BEGIN Data to examine
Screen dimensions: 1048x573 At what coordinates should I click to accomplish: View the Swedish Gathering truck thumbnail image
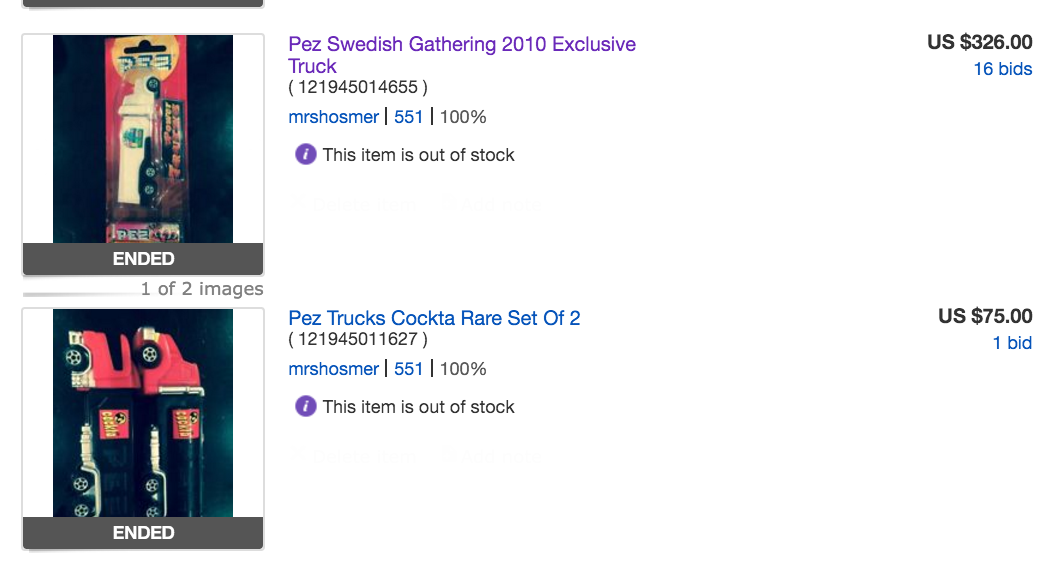click(143, 138)
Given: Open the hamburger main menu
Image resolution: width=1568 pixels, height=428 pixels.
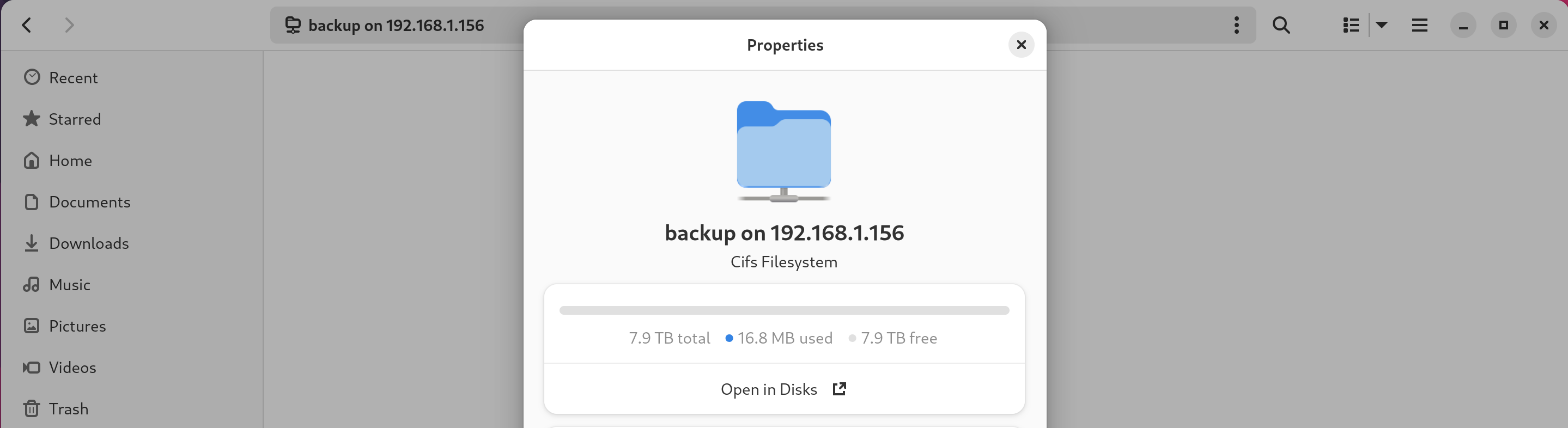Looking at the screenshot, I should (x=1419, y=25).
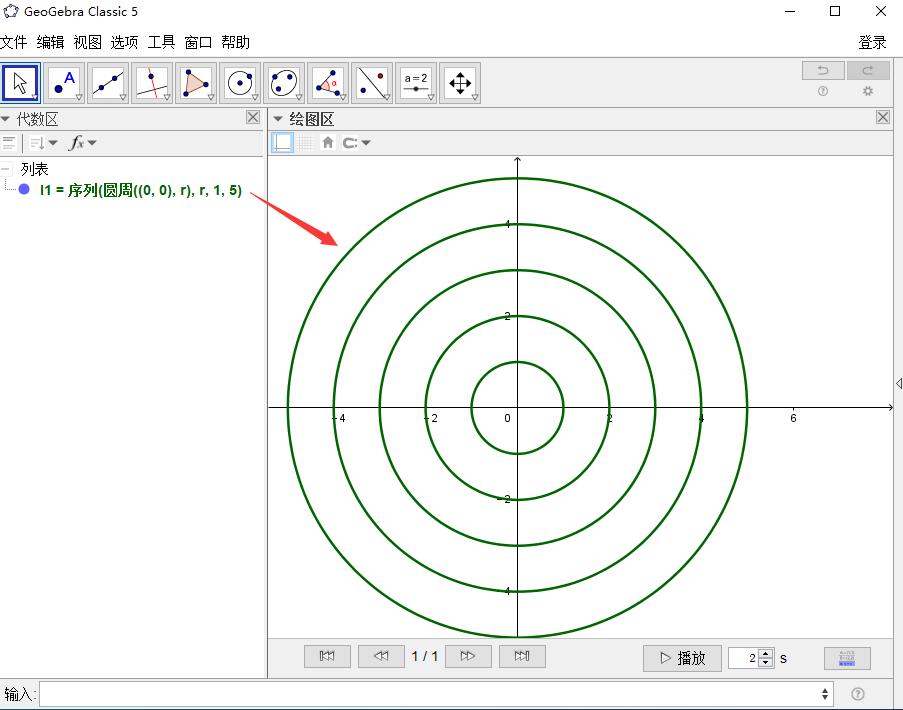Toggle axes display in graphics view
The height and width of the screenshot is (710, 903).
284,143
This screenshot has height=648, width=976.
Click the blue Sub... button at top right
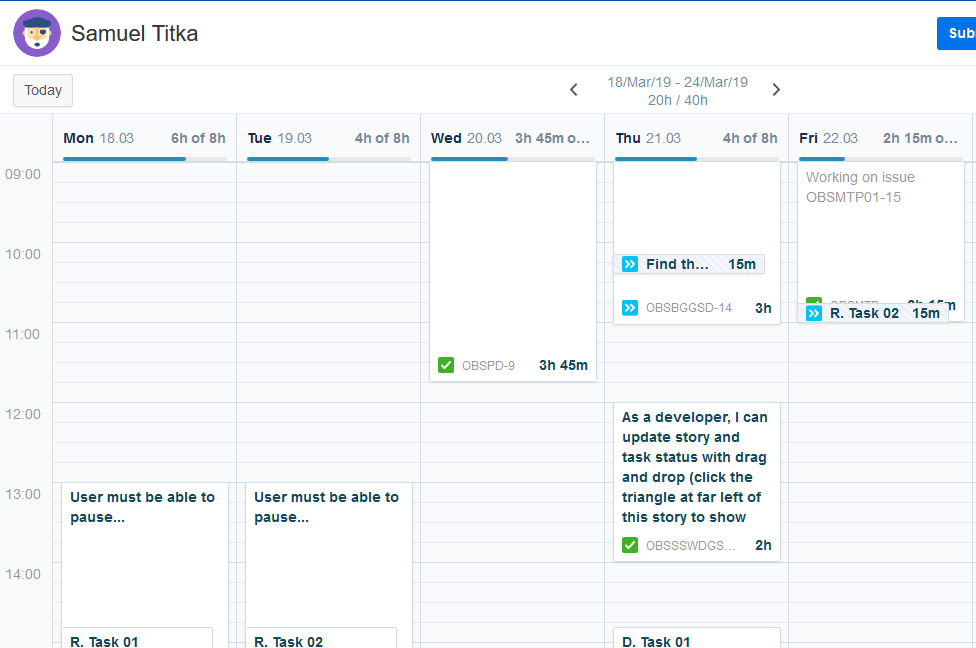[957, 34]
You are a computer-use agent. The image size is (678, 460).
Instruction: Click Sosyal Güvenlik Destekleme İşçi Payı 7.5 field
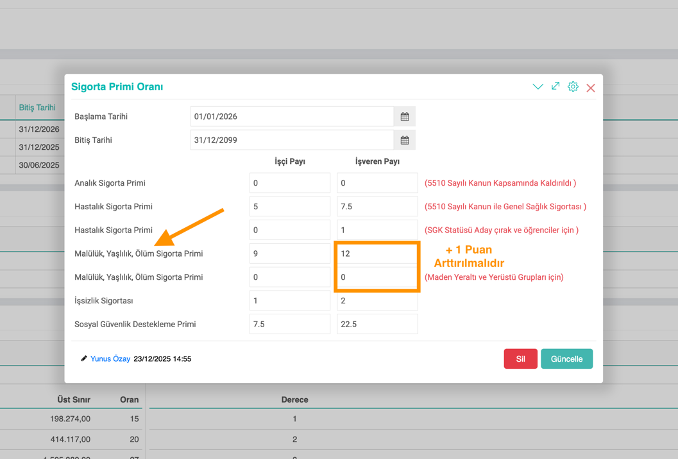289,324
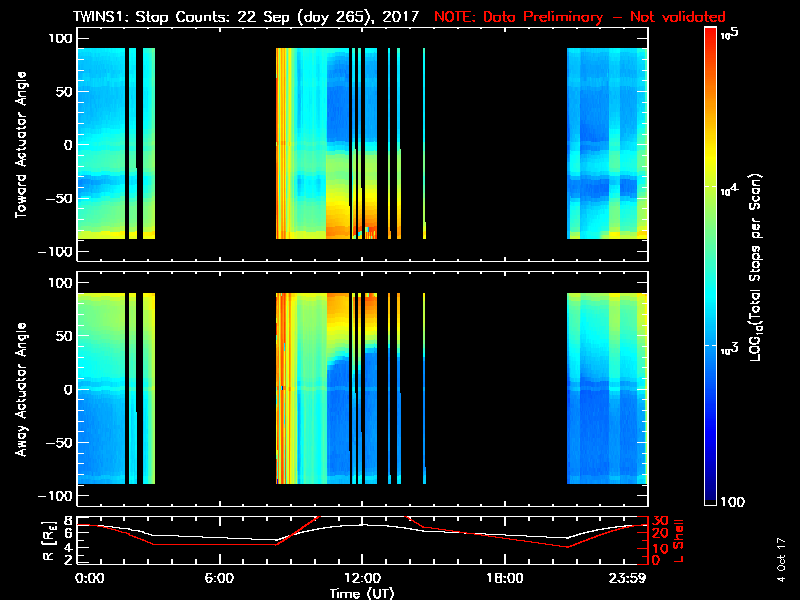Click the 12:00 time tick label
Screen dimensions: 800x600
[361, 579]
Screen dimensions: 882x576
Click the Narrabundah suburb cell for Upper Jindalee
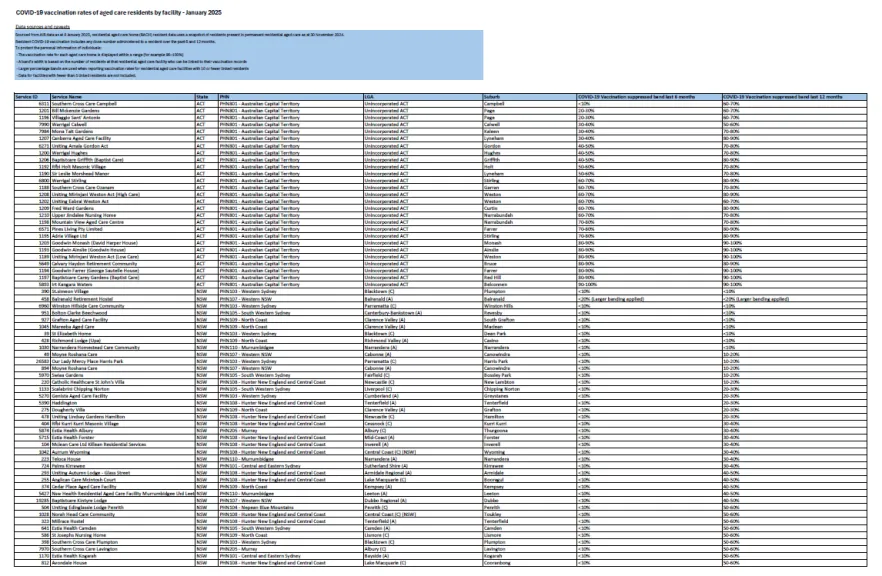(530, 215)
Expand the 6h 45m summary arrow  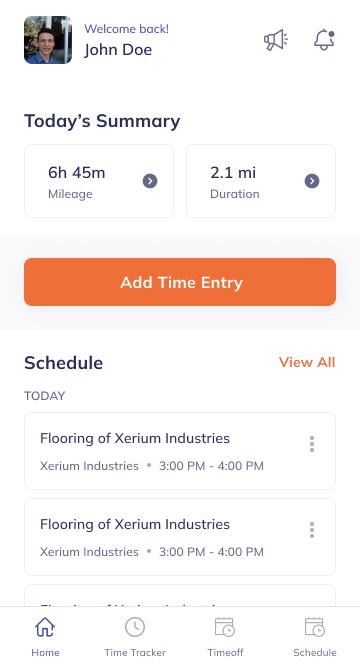[x=150, y=181]
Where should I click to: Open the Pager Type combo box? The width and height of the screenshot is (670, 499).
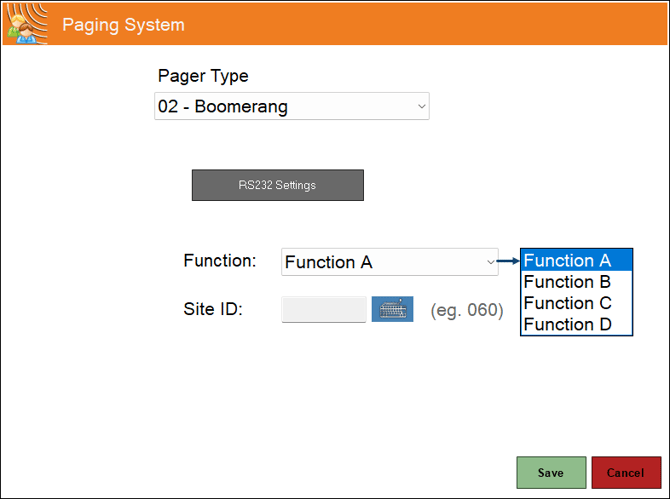290,106
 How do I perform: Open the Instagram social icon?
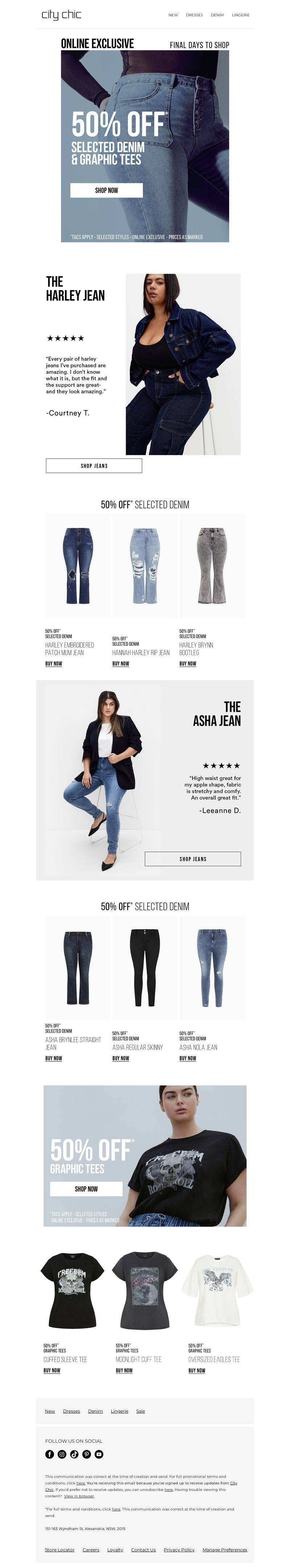point(62,1454)
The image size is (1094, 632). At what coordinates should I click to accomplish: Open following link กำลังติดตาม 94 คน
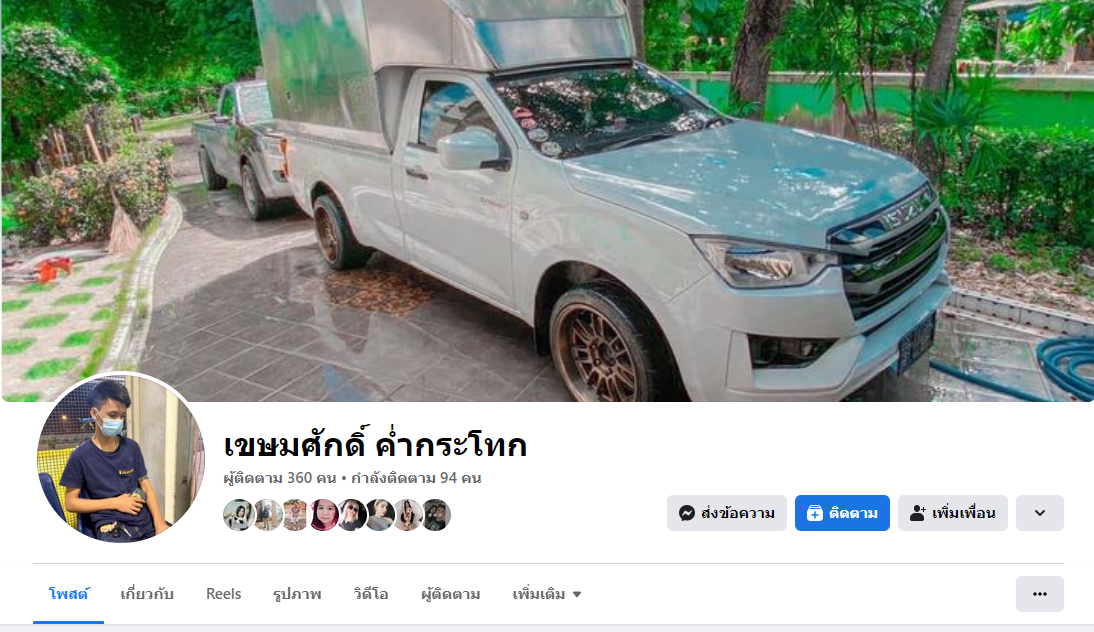coord(416,479)
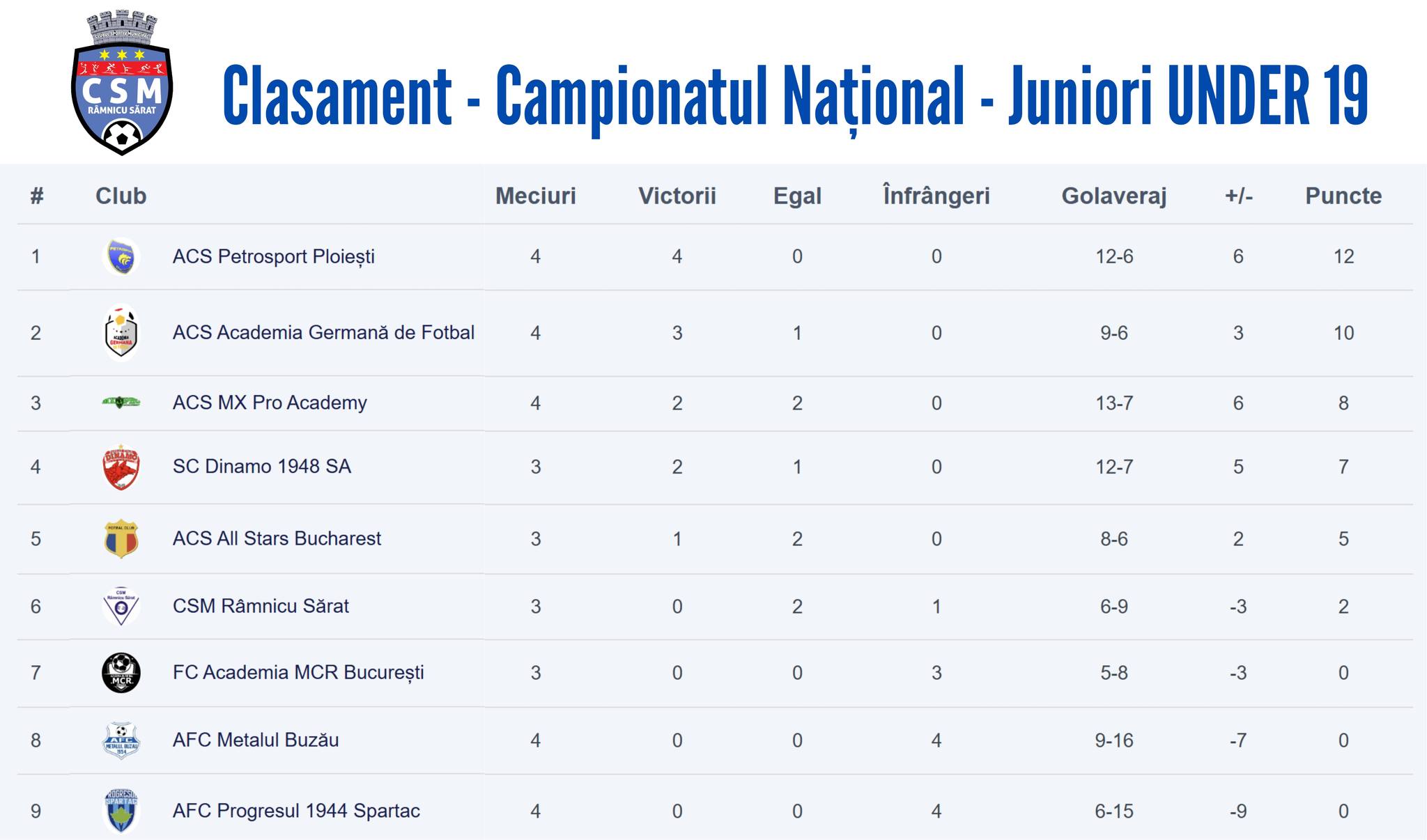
END Data to examine
▸ **Required work**
Only the lines from the one containing "How do I perform: Open" through the last line of the entries above, both included, belong in the answer, written out exactly; pictures do not.

▸ **Response for this exercise**
 How do I perform: Open the Instagram social icon?
point(62,1454)
The image size is (1094, 632). At what coordinates should I click to accomplish: Open following link กำลังติดตาม 94 คน
coord(416,479)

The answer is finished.